Your task is to output all the records below, word for word.

(Items from a data source)
===

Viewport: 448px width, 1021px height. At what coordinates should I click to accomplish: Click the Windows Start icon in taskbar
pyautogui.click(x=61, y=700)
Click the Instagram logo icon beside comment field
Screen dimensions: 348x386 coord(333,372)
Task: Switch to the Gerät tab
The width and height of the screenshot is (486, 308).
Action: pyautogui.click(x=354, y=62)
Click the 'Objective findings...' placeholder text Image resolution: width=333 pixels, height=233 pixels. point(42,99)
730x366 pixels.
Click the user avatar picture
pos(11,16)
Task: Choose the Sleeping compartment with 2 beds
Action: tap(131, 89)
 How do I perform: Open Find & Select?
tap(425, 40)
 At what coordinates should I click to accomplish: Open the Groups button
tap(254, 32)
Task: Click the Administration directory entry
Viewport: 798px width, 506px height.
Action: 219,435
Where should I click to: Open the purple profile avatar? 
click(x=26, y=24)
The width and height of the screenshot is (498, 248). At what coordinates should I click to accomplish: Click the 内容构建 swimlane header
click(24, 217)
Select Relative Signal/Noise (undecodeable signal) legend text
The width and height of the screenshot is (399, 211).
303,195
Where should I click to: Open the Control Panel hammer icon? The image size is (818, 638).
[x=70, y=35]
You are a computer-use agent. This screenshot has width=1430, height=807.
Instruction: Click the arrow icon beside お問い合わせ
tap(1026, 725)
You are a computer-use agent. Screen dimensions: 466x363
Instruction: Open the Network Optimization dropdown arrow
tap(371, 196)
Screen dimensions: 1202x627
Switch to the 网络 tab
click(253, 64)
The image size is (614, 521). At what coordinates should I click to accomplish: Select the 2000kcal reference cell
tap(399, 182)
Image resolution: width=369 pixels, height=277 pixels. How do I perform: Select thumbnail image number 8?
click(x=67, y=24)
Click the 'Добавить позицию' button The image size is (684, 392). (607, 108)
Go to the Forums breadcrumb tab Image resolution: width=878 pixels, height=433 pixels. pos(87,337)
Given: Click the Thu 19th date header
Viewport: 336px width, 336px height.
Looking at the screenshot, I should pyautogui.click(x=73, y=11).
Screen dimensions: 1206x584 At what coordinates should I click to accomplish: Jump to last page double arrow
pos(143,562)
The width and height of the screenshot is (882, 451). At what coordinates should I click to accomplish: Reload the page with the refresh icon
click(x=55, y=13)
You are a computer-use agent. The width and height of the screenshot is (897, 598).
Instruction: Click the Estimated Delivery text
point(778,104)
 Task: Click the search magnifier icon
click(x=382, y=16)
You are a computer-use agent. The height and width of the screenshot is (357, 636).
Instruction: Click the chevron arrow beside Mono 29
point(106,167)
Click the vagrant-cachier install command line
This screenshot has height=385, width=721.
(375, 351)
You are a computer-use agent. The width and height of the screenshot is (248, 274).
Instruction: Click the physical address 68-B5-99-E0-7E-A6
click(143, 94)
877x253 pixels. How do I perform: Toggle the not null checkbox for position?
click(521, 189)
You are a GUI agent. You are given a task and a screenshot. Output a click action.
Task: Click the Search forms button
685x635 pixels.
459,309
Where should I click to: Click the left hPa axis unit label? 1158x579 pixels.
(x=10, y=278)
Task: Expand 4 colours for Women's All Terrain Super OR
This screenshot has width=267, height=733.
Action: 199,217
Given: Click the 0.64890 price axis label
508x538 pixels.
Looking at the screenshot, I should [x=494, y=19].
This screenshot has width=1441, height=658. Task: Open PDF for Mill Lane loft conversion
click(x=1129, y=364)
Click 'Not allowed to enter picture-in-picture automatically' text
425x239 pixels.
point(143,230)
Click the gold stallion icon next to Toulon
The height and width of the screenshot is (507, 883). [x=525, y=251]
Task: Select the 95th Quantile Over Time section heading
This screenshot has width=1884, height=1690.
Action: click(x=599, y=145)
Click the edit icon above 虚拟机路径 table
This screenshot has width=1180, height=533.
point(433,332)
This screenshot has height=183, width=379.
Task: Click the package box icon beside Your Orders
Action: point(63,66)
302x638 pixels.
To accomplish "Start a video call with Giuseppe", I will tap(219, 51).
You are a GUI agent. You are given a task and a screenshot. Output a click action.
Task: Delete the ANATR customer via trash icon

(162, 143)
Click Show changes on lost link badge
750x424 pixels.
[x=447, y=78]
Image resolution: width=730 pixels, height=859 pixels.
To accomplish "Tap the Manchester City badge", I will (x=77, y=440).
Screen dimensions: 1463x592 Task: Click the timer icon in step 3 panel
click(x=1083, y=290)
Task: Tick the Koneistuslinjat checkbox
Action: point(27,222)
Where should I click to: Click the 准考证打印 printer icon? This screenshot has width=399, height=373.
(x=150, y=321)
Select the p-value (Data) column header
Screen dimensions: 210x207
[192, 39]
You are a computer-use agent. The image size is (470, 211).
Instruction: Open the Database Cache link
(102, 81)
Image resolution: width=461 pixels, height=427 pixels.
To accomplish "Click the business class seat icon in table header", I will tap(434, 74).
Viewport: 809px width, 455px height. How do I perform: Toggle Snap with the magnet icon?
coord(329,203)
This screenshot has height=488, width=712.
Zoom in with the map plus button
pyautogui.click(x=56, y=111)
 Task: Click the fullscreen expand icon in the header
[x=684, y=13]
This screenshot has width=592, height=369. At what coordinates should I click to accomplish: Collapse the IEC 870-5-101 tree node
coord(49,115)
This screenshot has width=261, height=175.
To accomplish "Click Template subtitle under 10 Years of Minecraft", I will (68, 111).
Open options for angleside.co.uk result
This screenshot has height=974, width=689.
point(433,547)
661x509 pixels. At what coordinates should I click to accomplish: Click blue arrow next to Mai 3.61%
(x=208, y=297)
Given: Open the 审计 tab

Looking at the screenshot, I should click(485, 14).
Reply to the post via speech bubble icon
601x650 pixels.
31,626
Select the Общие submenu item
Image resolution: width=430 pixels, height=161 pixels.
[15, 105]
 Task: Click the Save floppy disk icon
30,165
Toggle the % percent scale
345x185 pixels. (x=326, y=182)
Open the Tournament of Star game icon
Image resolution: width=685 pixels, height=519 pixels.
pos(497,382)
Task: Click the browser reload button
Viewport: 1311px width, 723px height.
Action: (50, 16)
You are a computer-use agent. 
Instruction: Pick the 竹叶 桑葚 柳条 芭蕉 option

===

_Written response_
Viewport: 448px width, 1021px height. At what coordinates should I click to accomplish: Click the Windows Start icon in taskbar
pyautogui.click(x=61, y=700)
Click the Instagram logo icon beside comment field
Screen dimensions: 348x386 coord(333,372)
Task: Switch to the Gerät tab
The width and height of the screenshot is (486, 308).
Action: pyautogui.click(x=354, y=62)
Click the 'Objective findings...' placeholder text Image resolution: width=333 pixels, height=233 pixels. point(42,99)
730x366 pixels.
Click the user avatar picture
pos(11,16)
Task: Choose the Sleeping compartment with 2 beds
Action: tap(131, 89)
 How do I perform: Open Find & Select?
tap(425, 40)
 At what coordinates should I click to accomplish: Open the Groups button
tap(254, 32)
Task: Click the Administration directory entry
Viewport: 798px width, 506px height.
Action: 219,435
Where should I click to: Open the purple profile avatar? 
click(x=26, y=24)
The width and height of the screenshot is (498, 248). At what coordinates should I click to accomplish: Click the 内容构建 swimlane header
click(24, 217)
Select Relative Signal/Noise (undecodeable signal) legend text
The width and height of the screenshot is (399, 211).
303,195
Where should I click to: Open the Control Panel hammer icon? The image size is (818, 638).
[x=70, y=35]
You are a computer-use agent. This screenshot has width=1430, height=807.
Instruction: Click the arrow icon beside お問い合わせ
tap(1026, 725)
You are a computer-use agent. Screen dimensions: 466x363
Instruction: Open the Network Optimization dropdown arrow
tap(371, 196)
Screen dimensions: 1202x627
Switch to the 网络 tab
click(253, 64)
The image size is (614, 521). At what coordinates should I click to accomplish: Select the 2000kcal reference cell
tap(399, 182)
Image resolution: width=369 pixels, height=277 pixels. How do I perform: Select thumbnail image number 8?
click(x=67, y=24)
Click the 'Добавить позицию' button The image size is (684, 392). (607, 108)
Go to the Forums breadcrumb tab Image resolution: width=878 pixels, height=433 pixels. pos(87,337)
Given: Click the Thu 19th date header
Viewport: 336px width, 336px height.
Looking at the screenshot, I should pyautogui.click(x=73, y=11).
Screen dimensions: 1206x584 At what coordinates should I click to accomplish: Jump to last page double arrow
pos(143,562)
The width and height of the screenshot is (882, 451). At what coordinates should I click to accomplish: Reload the page with the refresh icon
click(x=55, y=13)
You are a computer-use agent. The width and height of the screenshot is (897, 598).
Instruction: Click the Estimated Delivery text
point(778,104)
 Task: Click the search magnifier icon
click(x=382, y=16)
You are a computer-use agent. The height and width of the screenshot is (357, 636).
Instruction: Click the chevron arrow beside Mono 29
point(106,167)
Click the vagrant-cachier install command line
This screenshot has height=385, width=721.
(375, 351)
You are a computer-use agent. The width and height of the screenshot is (248, 274).
Instruction: Click the physical address 68-B5-99-E0-7E-A6
click(143, 94)
877x253 pixels. How do I perform: Toggle the not null checkbox for position?
click(521, 189)
You are a GUI agent. You are given a task and a screenshot. Output a click action.
Task: Click the Search forms button
685x635 pixels.
459,309
Where should I click to: Click the left hPa axis unit label? 1158x579 pixels.
(x=10, y=278)
Task: Expand 4 colours for Women's All Terrain Super OR
This screenshot has width=267, height=733.
Action: 199,217
Given: Click the 0.64890 price axis label
508x538 pixels.
Looking at the screenshot, I should [x=494, y=19].
This screenshot has width=1441, height=658. Task: Open PDF for Mill Lane loft conversion
click(x=1129, y=364)
Click 'Not allowed to enter picture-in-picture automatically' text
425x239 pixels.
point(143,230)
Click the gold stallion icon next to Toulon
The height and width of the screenshot is (507, 883). [x=525, y=251]
Task: Select the 95th Quantile Over Time section heading
This screenshot has width=1884, height=1690.
Action: click(x=599, y=145)
Click the edit icon above 虚拟机路径 table
This screenshot has width=1180, height=533.
point(433,332)
This screenshot has height=183, width=379.
Task: Click the package box icon beside Your Orders
Action: point(63,66)
302x638 pixels.
To accomplish "Start a video call with Giuseppe", I will tap(219, 51).
You are a GUI agent. You are given a task and a screenshot. Output a click action.
Task: Delete the ANATR customer via trash icon

(162, 143)
Click Show changes on lost link badge
750x424 pixels.
[x=447, y=78]
Image resolution: width=730 pixels, height=859 pixels.
To accomplish "Tap the Manchester City badge", I will (x=77, y=440).
Screen dimensions: 1463x592 Task: Click the timer icon in step 3 panel
click(x=1083, y=290)
Task: Tick the Koneistuslinjat checkbox
Action: point(27,222)
Where should I click to: Click the 准考证打印 printer icon? This screenshot has width=399, height=373.
(x=150, y=321)
Select the p-value (Data) column header
Screen dimensions: 210x207
[192, 39]
You are a computer-use agent. The image size is (470, 211).
Instruction: Open the Database Cache link
(102, 81)
Image resolution: width=461 pixels, height=427 pixels.
To accomplish "Click the business class seat icon in table header", I will tap(434, 74).
Viewport: 809px width, 455px height. How do I perform: Toggle Snap with the magnet icon?
coord(329,203)
This screenshot has height=488, width=712.
Zoom in with the map plus button
pyautogui.click(x=56, y=111)
 Task: Click the fullscreen expand icon in the header
[x=684, y=13]
This screenshot has width=592, height=369. At what coordinates should I click to accomplish: Collapse the IEC 870-5-101 tree node
coord(49,115)
This screenshot has width=261, height=175.
To accomplish "Click Template subtitle under 10 Years of Minecraft", I will (68, 111).
Open options for angleside.co.uk result
This screenshot has height=974, width=689.
point(433,547)
661x509 pixels. At what coordinates should I click to accomplish: Click blue arrow next to Mai 3.61%
(x=208, y=297)
Given: Open the 审计 tab

Looking at the screenshot, I should click(485, 14).
Reply to the post via speech bubble icon
601x650 pixels.
31,626
Select the Общие submenu item
Image resolution: width=430 pixels, height=161 pixels.
[15, 105]
 Task: Click the Save floppy disk icon
30,165
Toggle the % percent scale
345x185 pixels. (x=326, y=182)
Open the Tournament of Star game icon
Image resolution: width=685 pixels, height=519 pixels.
pos(497,382)
Task: Click the browser reload button
Viewport: 1311px width, 723px height.
Action: (50, 16)
You are a computer-use agent. 
Instruction: Pick the 竹叶 桑葚 柳条 芭蕉 option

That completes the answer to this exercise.